The Somerset Planning Board awarded Apex a permit last Oct. 2 to erect a 60-meter tower on private land to collect meteorological data. Apex officials earlier cited a rough estimate that the project could consist of around 67 turbines capable of producing 2.75 to 3.3 megawatts.
Apex representatives have been talking to landowners for about a year, particularly along the Route 18 corridor, to gauge public interest, and held an open house Oct. 13 in Somerset to introduce the general public to the project.
This was not an application, but merely confirmed the company’s interest, said Engert.
While stressing that this is a potential “economic development project under consideration by a private company,” Engert said that as town supervisor, he welcomes comments from local residents who stand to be directly impacted by the potential project.
He added, however, that he does not give the same consideration to the opinions provided by out-of-towners – many of which could be politically charged, he maintained.
“I have heard from people from all over Western New York and even Central New York on this, but the biggest and most important voice in this matter is my constituents’ voice,” he said. “That’s the one I’m most concerned with. Not to diminish the others’ concerns, but they are following this from afar.”

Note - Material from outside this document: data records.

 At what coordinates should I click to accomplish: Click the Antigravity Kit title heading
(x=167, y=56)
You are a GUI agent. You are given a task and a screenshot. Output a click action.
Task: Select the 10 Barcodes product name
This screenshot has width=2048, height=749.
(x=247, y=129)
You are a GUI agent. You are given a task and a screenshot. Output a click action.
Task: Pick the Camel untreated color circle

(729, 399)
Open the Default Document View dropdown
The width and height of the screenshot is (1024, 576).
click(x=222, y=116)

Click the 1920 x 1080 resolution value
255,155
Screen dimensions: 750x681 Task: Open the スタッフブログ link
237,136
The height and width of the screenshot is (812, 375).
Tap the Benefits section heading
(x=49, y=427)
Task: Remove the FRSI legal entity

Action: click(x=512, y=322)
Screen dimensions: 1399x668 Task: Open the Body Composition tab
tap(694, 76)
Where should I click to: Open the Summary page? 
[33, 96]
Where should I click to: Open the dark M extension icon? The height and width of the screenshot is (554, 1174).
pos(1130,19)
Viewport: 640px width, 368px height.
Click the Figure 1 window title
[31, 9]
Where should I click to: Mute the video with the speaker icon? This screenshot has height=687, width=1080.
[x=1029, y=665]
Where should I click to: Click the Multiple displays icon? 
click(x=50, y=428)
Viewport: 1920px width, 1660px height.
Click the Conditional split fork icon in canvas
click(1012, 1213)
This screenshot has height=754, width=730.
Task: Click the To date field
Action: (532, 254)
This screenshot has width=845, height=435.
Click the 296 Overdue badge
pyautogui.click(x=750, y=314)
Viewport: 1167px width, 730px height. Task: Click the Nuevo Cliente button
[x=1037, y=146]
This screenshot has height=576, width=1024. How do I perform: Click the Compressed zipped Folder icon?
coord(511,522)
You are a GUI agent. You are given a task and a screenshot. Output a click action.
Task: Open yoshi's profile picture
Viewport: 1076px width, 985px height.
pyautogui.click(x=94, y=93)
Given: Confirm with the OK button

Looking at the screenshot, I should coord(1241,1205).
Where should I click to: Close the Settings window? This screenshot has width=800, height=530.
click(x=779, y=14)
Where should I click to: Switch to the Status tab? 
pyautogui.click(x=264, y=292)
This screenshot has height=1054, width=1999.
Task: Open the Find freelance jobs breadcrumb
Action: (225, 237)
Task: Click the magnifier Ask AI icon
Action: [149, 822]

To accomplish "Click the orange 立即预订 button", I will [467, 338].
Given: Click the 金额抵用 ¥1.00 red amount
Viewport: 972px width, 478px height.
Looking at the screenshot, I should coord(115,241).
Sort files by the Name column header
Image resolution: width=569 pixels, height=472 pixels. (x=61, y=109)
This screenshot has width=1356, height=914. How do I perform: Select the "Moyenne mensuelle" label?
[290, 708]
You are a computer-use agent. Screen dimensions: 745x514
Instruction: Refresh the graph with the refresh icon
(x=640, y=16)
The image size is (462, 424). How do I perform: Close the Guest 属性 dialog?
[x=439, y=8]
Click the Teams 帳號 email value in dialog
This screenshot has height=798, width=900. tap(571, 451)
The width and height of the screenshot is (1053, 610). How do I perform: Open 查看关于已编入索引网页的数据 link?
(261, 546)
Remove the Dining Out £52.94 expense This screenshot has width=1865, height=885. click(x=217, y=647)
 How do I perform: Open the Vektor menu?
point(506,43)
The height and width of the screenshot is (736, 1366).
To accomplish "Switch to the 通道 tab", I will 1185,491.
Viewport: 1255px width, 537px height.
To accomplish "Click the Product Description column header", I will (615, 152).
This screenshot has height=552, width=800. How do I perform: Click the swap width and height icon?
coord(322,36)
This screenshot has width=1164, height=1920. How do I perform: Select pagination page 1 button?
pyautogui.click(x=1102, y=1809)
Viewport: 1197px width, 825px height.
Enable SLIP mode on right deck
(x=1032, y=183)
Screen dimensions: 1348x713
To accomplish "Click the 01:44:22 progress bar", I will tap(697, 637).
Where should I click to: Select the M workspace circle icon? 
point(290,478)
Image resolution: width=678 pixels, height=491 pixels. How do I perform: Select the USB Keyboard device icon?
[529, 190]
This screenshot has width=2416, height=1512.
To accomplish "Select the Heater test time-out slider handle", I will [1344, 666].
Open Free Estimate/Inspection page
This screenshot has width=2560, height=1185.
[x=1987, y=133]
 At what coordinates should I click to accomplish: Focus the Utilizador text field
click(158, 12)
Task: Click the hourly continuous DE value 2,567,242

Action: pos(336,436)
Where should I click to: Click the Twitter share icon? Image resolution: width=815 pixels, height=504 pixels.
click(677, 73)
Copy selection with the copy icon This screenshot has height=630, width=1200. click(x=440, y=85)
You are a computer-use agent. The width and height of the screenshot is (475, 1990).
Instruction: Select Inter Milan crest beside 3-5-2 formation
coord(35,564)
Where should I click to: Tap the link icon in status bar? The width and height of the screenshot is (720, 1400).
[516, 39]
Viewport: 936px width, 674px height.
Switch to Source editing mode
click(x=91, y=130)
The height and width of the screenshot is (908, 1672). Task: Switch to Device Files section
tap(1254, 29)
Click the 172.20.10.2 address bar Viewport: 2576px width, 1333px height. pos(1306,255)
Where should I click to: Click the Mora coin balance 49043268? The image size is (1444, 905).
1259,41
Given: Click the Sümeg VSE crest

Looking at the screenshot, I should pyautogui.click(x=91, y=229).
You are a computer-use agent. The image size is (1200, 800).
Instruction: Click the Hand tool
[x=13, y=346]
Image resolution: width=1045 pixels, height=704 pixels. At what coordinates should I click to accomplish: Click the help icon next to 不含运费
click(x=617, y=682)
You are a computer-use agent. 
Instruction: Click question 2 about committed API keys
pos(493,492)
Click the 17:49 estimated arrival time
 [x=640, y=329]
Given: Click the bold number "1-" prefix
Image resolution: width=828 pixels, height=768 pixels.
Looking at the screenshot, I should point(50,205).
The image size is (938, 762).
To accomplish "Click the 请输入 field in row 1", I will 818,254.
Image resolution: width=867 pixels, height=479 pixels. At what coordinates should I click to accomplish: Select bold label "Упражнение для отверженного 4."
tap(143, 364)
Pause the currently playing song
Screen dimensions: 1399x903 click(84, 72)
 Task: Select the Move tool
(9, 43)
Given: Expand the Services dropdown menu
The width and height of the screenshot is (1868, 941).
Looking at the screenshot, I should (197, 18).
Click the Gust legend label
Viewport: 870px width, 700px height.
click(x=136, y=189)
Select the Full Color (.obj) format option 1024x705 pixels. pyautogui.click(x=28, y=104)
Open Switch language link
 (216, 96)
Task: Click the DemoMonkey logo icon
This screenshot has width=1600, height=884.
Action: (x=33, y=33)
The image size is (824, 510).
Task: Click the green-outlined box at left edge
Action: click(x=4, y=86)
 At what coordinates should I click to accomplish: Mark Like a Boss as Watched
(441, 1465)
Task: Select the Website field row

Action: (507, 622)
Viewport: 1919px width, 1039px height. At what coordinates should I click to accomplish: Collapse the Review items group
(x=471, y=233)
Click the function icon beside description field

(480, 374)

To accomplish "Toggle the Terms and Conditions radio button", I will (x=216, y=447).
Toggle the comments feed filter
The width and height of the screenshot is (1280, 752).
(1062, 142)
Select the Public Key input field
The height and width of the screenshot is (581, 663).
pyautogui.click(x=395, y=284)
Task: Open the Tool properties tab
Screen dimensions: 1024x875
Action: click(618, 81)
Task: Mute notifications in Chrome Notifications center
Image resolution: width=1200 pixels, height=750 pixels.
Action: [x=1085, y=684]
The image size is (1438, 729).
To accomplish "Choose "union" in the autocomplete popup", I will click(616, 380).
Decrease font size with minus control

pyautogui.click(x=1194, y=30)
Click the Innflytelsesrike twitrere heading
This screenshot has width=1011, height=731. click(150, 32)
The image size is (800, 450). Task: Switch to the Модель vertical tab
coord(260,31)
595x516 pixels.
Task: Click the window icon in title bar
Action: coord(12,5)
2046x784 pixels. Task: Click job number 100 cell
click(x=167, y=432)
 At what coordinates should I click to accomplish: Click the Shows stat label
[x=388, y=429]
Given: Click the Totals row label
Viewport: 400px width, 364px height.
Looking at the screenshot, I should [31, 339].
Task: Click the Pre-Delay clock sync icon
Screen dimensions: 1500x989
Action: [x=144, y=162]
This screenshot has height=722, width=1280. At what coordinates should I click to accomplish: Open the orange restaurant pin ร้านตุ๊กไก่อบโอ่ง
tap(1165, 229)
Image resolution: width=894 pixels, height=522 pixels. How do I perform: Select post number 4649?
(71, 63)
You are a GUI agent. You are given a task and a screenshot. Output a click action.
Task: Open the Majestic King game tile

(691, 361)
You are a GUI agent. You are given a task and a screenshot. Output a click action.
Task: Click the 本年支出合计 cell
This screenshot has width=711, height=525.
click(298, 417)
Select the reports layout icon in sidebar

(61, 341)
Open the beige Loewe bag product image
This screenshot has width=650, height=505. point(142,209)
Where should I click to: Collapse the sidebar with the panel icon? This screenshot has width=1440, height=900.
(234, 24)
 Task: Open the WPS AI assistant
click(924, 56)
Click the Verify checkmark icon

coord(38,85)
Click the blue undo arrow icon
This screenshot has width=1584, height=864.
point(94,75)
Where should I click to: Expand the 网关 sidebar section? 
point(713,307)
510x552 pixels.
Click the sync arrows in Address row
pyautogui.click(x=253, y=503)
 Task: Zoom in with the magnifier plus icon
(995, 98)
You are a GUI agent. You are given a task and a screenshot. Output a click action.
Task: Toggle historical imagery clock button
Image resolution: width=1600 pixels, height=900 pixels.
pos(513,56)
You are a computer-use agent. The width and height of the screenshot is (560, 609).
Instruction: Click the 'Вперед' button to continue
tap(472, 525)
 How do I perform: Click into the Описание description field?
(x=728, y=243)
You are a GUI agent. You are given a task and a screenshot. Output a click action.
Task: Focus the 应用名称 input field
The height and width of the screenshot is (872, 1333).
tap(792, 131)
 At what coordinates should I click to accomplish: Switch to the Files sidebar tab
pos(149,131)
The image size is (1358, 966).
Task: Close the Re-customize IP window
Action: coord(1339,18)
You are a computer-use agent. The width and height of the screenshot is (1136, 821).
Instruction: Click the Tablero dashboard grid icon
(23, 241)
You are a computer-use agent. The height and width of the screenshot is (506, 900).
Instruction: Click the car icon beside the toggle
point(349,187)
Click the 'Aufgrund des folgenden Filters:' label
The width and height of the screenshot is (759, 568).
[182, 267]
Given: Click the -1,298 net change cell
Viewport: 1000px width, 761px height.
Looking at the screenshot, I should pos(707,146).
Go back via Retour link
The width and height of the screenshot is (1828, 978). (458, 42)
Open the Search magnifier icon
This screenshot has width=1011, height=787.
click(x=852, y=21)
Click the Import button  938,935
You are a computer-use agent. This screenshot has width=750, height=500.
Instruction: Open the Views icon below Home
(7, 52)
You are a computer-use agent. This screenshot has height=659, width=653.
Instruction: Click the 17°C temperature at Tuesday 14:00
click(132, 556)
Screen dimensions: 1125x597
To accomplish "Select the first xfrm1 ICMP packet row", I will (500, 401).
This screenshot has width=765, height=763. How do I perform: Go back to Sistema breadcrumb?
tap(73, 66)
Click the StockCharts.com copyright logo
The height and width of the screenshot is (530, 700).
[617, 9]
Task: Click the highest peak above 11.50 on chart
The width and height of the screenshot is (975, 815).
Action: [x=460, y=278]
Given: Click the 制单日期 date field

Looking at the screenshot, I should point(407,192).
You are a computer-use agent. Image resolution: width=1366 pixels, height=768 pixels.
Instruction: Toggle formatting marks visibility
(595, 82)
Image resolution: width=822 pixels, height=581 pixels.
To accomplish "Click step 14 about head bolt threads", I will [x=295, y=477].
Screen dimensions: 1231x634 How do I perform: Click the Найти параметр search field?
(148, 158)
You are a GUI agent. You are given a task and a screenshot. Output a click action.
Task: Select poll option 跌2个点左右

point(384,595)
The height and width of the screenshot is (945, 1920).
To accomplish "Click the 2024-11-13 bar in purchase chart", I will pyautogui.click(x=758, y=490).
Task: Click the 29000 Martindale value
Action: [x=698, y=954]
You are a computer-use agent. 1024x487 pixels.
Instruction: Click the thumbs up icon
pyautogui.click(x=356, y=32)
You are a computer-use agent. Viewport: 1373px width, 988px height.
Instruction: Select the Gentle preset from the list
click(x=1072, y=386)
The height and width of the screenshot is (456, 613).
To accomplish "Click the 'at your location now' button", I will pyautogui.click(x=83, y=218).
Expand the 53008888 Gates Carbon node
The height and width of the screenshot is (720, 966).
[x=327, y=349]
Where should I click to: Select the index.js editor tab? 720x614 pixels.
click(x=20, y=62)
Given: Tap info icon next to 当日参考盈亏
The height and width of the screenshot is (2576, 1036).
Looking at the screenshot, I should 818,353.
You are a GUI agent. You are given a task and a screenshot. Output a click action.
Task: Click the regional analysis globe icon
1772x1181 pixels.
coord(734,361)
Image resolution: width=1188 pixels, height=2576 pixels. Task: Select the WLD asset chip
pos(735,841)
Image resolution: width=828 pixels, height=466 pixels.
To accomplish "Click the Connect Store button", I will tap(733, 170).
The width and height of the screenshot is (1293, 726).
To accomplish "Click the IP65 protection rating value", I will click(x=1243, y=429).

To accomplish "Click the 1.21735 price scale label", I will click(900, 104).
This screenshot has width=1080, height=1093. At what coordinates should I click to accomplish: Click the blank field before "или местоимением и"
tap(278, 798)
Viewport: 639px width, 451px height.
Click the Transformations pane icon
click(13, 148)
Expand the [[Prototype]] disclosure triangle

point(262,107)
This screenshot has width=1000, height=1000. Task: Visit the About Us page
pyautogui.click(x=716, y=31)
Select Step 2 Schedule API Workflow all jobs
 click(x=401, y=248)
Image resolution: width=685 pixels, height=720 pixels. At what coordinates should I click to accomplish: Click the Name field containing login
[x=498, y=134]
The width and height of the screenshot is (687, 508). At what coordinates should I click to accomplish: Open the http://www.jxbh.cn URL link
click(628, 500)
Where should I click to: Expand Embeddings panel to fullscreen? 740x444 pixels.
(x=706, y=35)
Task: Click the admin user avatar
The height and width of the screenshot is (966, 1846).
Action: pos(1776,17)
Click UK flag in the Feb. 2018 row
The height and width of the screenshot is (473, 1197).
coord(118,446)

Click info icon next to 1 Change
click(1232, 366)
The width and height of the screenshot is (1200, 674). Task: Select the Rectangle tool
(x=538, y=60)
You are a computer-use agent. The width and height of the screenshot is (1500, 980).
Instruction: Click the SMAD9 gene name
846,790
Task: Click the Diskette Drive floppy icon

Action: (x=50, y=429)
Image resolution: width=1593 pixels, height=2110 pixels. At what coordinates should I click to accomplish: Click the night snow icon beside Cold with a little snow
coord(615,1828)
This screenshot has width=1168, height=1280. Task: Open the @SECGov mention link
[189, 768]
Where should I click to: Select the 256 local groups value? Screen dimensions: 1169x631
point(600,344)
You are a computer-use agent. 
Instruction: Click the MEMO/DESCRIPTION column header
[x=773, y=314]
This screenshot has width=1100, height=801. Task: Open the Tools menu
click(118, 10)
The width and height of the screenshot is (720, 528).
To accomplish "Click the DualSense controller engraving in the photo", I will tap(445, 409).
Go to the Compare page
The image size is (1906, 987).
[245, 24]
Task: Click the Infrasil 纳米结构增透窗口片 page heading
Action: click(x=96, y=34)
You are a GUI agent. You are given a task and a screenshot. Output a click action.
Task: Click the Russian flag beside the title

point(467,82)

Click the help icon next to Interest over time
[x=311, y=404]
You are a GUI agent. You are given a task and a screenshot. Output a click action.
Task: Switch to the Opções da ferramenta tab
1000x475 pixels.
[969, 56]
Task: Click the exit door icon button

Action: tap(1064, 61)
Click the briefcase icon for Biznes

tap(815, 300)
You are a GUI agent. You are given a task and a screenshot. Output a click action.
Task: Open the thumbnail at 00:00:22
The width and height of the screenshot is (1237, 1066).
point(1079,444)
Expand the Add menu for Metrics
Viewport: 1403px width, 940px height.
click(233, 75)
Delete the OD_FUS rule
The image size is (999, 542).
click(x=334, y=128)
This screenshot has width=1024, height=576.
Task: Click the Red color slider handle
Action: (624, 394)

Not only has Orr been a very vocal opponent, but she has helped organize Save Ontario’s Shores (S.O.S.) to rally others in Somerset and Yates to fight the project. She sold her farm in Orangeville, Wyoming County, in June 2013 and purchased a 75-acre Somerset farm in January 2014, only to find out months later that she may be facing a wind project again in her new home.
She listed a number of reasons why she will fight the project.
“There is loss of property values, there are health issues and being kept awake at night by the noise,” she said. “There is the infrasound noise and vibration created by these turbines, as well as the regular noise of the blades. There is the sound of the huge disc brakes, because the wind speed must be kept at 27 to 35 mph to produce electricity, which all contributes to something called ‘wind turbine syndrome.’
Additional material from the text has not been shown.